This second edition of Catherine J. Allen's distinctive ethnography of the Quechua-speaking people of the Andes brings their story into the present. She has added an extensive afterword based on her visits to Sonqo in 1995 and 2000 and has updated and revised parts of the original text. The book focuses on the very real problem of cultural continuity in a changing world, and Allen finds that the hold life has in 2002 is not the same as it was in 1985.

Author Information

Catherine J. Allen
Catherine J. Allen was the recipient of a 2001 Guggenheim Fellowship Award and is professor of anthroplogy and international affairs at George Washington University in Washington, DC. She is the coauthor with Nathan Garner of Condor Qatay: Anthropology in Performance (1996).

Review Quotes

A beautifully written and skillfully constructed example of ethnographic ‘thick description.’. . . . Readers will gain much from her richly detailed ethnographic contextualization of . . . basic Andean truisms, since nowhere else in the literature has it been done better.
—American Anthropologist
So why is this ethnography different from any other ethnography?
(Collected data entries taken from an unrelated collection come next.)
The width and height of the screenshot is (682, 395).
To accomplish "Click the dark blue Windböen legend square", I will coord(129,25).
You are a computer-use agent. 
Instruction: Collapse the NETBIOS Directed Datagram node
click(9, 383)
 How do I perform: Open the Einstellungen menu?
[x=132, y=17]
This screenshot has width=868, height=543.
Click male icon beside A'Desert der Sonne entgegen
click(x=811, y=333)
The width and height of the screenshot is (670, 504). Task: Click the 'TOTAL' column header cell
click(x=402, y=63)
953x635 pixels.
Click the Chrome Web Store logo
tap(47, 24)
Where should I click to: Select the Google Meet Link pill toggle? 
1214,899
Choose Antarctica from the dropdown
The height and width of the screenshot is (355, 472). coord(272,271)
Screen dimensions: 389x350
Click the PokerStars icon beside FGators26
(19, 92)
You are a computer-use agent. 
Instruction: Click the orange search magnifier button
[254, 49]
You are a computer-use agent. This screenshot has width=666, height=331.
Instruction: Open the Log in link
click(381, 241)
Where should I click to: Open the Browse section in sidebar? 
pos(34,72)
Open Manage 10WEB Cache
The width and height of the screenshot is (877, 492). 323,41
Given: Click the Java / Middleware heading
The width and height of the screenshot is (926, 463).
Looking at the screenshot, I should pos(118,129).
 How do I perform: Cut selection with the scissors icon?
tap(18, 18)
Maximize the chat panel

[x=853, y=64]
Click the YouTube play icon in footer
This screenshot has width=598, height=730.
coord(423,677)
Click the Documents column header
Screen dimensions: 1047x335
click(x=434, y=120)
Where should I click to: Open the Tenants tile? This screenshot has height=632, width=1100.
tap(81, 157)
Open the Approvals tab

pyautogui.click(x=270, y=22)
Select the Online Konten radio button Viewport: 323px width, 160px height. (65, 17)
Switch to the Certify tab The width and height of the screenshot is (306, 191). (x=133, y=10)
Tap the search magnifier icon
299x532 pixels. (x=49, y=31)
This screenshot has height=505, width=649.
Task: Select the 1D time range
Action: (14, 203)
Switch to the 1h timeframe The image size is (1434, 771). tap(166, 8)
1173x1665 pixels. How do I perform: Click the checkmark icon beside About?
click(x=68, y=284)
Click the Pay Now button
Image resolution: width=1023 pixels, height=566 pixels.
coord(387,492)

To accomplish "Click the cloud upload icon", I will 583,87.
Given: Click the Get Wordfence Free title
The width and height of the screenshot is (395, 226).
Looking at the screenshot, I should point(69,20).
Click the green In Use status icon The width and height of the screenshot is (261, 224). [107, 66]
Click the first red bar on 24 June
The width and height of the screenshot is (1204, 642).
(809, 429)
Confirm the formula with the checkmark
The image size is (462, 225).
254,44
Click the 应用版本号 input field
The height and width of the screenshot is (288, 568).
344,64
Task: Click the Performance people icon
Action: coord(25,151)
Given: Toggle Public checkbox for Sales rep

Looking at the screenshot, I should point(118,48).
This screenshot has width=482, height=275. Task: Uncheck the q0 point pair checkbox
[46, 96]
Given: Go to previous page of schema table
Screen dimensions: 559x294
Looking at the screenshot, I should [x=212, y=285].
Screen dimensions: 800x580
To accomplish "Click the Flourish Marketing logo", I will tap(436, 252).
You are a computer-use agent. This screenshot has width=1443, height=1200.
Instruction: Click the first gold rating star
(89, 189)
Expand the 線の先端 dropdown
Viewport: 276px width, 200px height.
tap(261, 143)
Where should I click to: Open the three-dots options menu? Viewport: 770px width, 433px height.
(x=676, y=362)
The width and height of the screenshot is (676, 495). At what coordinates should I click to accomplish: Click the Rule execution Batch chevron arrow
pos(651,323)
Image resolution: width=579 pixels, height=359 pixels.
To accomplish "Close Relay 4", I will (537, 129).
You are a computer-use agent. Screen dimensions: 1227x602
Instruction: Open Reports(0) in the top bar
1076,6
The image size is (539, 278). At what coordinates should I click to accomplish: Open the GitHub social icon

Because Allen never distances herself from the human dimensions of life in the Andes. From the beginning, the Andeans are fully realized characters, not nameless and faceless informants. . . . This work is humanistic anthropology at its very best. . . It demonstrates in elegant and sometimes poetic prose that there are no substitutes for lived experience in life or in ethnographic prose.
—Anthropology Newsletter
Allen has written an engrossing, sensitive, and highly personal ethnography of the people of Sonqo. . . . Allen succeeds admirably in portraying how Runa use coca to create and maintain social ties and allegiances with each other and their humanized topography.
—American Ethnologist
This book is true anthropology. It is about people, the people of Sonqo, and how they think and feel, live and die. Allen . . . examines a series of relationships through an analysis of the uses of coca, providing a wealth of ethnographic detail. . . . [A] well-written volume.